One of the motivations for analyzing stable vector bundles is their nice behavior in families. In fact, Moduli spaces of stable vector bundles can be constructed using the Quot scheme in many cases, whereas the stack of vector bundles ${\displaystyle \mathbf {B} GL_{n}}$  is an Artin stack whose underlying set is a single point.

Here's an example of a family of vector bundles which degenerate poorly. If we tensor the Euler sequence of ${\displaystyle \mathbb {P} ^{1}}$  by ${\displaystyle {\mathcal {O}}(1)}$  there is an exact sequence

${\displaystyle 0\to {\mathcal {O}}(-1)\to {\mathcal {O}}\oplus {\mathcal {O}}\to {\mathcal {O}}(1)\to 0}$ ^[1]

which represents a non-zero element ${\displaystyle v\in {\text{Ext}}^{1}({\mathcal {O}}(1),{\mathcal {O}}(-1))\cong k}$ ^[2] since the trivial exact sequence representing the ${\displaystyle 0}$  vector is

${\displaystyle 0\to {\mathcal {O}}(-1)\to {\mathcal {O}}(-1)\oplus {\mathcal {O}}(1)\to {\mathcal {O}}(1)\to 0}$ 

If we consider the family of vector bundles ${\displaystyle E_{t}}$  in the extension from ${\displaystyle t\cdot v}$  for ${\displaystyle t\in \mathbb {A} ^{1}}$ , there are short exact sequences

${\displaystyle 0\to {\mathcal {O}}(-1)\to E_{t}\to {\mathcal {O}}(1)\to 0}$ 

which have Chern classes ${\displaystyle c_{1}=0,c_{2}=0}$  generically, but have ${\displaystyle c_{1}=0,c_{2}=-1}$  at the origin.
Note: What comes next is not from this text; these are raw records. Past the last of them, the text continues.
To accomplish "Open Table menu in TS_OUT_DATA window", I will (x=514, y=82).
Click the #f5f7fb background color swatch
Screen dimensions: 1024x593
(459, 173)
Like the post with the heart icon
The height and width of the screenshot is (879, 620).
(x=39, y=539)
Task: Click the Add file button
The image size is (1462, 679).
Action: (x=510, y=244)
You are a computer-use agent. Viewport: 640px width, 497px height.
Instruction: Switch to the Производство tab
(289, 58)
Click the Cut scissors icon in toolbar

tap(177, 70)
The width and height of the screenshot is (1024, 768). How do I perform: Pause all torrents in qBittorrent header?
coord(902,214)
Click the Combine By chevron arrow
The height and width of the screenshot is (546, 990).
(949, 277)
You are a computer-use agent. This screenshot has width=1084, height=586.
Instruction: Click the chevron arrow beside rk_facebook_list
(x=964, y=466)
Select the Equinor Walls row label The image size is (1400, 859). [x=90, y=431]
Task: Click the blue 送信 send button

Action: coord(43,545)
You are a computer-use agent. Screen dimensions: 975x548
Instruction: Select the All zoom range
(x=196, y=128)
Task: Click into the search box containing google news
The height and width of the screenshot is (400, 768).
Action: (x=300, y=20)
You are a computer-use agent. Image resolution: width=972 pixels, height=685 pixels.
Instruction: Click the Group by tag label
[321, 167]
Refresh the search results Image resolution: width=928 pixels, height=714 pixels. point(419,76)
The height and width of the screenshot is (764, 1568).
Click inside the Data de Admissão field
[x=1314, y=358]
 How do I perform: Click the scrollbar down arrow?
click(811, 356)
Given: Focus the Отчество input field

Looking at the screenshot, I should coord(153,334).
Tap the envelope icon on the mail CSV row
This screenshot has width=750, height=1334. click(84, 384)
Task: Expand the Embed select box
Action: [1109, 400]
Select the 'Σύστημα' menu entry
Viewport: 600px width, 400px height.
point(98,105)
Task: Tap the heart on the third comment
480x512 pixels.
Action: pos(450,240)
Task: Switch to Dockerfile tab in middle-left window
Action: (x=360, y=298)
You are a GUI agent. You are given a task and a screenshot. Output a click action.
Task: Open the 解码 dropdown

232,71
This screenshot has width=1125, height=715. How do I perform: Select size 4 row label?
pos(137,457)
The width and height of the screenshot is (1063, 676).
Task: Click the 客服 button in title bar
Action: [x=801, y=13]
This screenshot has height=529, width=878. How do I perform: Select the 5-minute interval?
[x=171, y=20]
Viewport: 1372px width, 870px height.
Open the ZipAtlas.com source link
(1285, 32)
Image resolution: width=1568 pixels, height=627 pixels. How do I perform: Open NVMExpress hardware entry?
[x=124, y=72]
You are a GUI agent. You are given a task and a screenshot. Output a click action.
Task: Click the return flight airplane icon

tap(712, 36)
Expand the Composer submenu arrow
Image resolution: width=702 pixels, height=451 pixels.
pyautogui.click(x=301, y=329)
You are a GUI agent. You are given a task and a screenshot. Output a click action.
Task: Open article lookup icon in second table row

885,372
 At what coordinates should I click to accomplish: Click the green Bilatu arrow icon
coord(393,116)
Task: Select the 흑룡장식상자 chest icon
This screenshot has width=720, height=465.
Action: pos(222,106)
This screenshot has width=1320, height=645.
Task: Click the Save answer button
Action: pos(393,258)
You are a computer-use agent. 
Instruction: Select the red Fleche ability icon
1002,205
This kind of jumping of numerical invariants does not happen in moduli spaces of stable vector bundles.^[3]

A slope of a holomorphic vector bundle W over a nonsingular algebraic curve (or over a Riemann surface) is a rational number μ(W) = deg(W)/rank(W). A bundle W is stable if and only if

${\displaystyle \mu (V)<\mu (W)}$ 

for all proper non-zero subbundles V of W and is semistable if

${\displaystyle \mu (V)\leq \mu (W)}$ 

for all proper non-zero subbundles V of W. Informally this says that a bundle is stable if it is "more ample" than any proper subbundle, and is unstable if it contains a "more ample" subbundle.

If W and V are semistable vector bundles and μ(W) >μ(V), then there are no nonzero maps W → V.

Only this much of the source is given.